Subject: Re: mesh driver
To: None <tmpowell@yellowsub.net, mw34@cornell.edu>
From: M L Riechers <mlr@rse.com>
List: port-macppc
Date: 08/02/2000 21:40:15
Thomas Powell <tmpowell@yellowsub.net> queries:
	s
> Is the mesh driver functional? 

>on 8/1/00 10:00 PM, Jake Luck at netbsd@10k.org wrote:
>
>> Monroe William, a few other unfortunate ones and I all have been plagued
>> with the mesh problem on boot. In my case it is a Powerbook 2400c(I guess
>> they shouldn't list that model on the supported list anymore). I have
>> meant to go dig in a bit deeper to find out why but hasn't had the time.
>> Apparently the scsipi_probedev() returns a buffer filled with 0, making
>> driver id and attachment impossible. 20000205 snapshot has a working
>> kernel if i recall correctly.
>
>  Monroe Williams <monroe@pobox.com> then sayeth:
>
>  That's what I'm running on my 7500.  Every later kernel I've built or
>  downloaded has been non-functional as tmpowell@yellowsub.net described.
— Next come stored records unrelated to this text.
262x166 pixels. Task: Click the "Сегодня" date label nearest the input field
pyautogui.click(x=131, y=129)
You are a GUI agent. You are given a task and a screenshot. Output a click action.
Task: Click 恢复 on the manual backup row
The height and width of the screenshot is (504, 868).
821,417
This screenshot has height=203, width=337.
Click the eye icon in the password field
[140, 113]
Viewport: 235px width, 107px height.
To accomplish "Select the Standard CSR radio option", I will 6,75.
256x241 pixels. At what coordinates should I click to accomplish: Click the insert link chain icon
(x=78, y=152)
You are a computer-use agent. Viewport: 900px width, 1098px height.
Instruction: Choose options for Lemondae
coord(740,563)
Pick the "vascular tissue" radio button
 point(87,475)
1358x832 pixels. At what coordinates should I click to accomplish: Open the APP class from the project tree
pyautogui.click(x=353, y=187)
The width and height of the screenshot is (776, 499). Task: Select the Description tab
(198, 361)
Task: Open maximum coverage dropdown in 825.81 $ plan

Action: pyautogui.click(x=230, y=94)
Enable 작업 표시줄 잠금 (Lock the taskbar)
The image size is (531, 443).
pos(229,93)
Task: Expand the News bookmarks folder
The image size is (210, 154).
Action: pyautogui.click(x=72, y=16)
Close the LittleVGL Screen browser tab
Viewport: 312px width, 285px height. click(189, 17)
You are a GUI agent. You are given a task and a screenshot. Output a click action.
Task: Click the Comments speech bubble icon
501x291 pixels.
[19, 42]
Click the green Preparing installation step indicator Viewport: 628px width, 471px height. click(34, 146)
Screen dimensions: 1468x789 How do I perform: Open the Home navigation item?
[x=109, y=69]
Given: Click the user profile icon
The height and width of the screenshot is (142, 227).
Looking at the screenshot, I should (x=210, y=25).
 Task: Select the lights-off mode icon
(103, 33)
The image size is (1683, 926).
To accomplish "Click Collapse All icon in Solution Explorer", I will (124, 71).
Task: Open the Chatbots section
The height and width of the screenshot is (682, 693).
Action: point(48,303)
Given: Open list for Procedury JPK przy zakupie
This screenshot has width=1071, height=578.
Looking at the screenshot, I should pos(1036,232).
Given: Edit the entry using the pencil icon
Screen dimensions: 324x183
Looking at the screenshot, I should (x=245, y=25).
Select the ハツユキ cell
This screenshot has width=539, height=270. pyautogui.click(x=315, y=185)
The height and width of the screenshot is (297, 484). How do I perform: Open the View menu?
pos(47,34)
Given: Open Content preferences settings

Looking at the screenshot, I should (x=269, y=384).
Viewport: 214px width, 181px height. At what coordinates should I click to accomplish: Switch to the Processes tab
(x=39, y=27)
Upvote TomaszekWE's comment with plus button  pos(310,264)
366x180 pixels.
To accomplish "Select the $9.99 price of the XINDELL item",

It is functional with NetBSD current 1.4ZB 10 June 00 on our 7500
upgraded to a PPC 604 (Revision 303).  NetBSD-current was
non-functional from late Feb or early March until ~ 10 June, but I
don't think that had anything to do with the SCSI subsystem.

Early on (Jan-March 99) we had a fair lot of trouble with the MESH
system.  We had installed a 9 gig drive for NetBSD on the SCSI bus
between the MESH controller and the ~500 Meg Quantum (MacOS) drive.
To set up the 9 gig NetBSD drive to run we switched power to it, and
de-switched the Quantum.  (Powered off, off course.)

That should have worked.  Unfortunately, the terminators on the
unpowered Quantum drive were inactive (or unpowered, take your
choice), so we would from time to time get the infamous "Panic: mesh:
FIFO != 0" MESH message. We solved the problem by de-activating the
Quantum terminators, re-making the SCSI cable longer and with more
connectors (and also ensuring at least 1 foot of cable _between_
connectors as per spec), and slapping a good, _active_ terminator on
the end connector.  Now, our powered/unpowered drives work just fine.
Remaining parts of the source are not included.